■ **Dataset content**
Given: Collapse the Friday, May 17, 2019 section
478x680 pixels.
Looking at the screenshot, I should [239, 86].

==

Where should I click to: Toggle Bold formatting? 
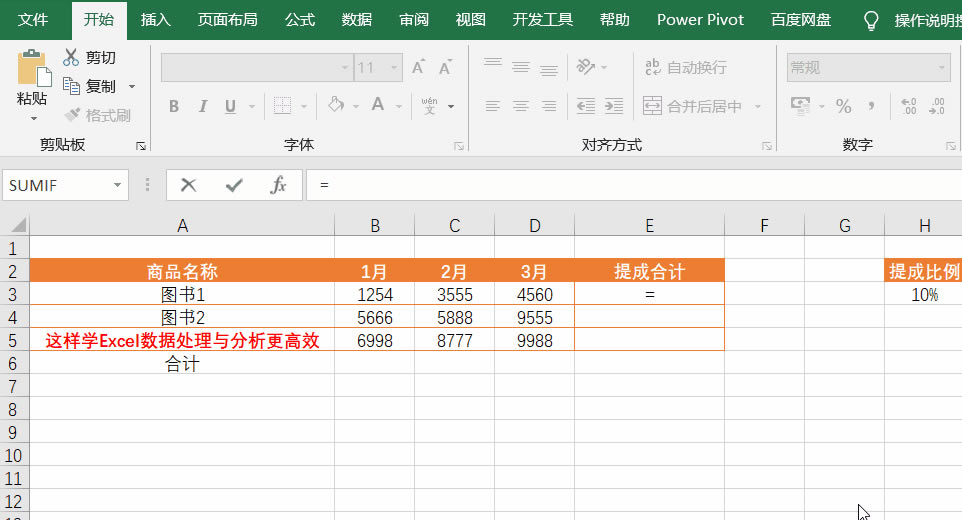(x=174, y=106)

■ **The exercise**
Write out everything from the line containing "Given: Collapse the" down to the line containing "Looking at the", both lines included, without altering a character.

■ **Result below**
Given: Collapse the Friday, May 17, 2019 section
478x680 pixels.
Looking at the screenshot, I should [239, 86].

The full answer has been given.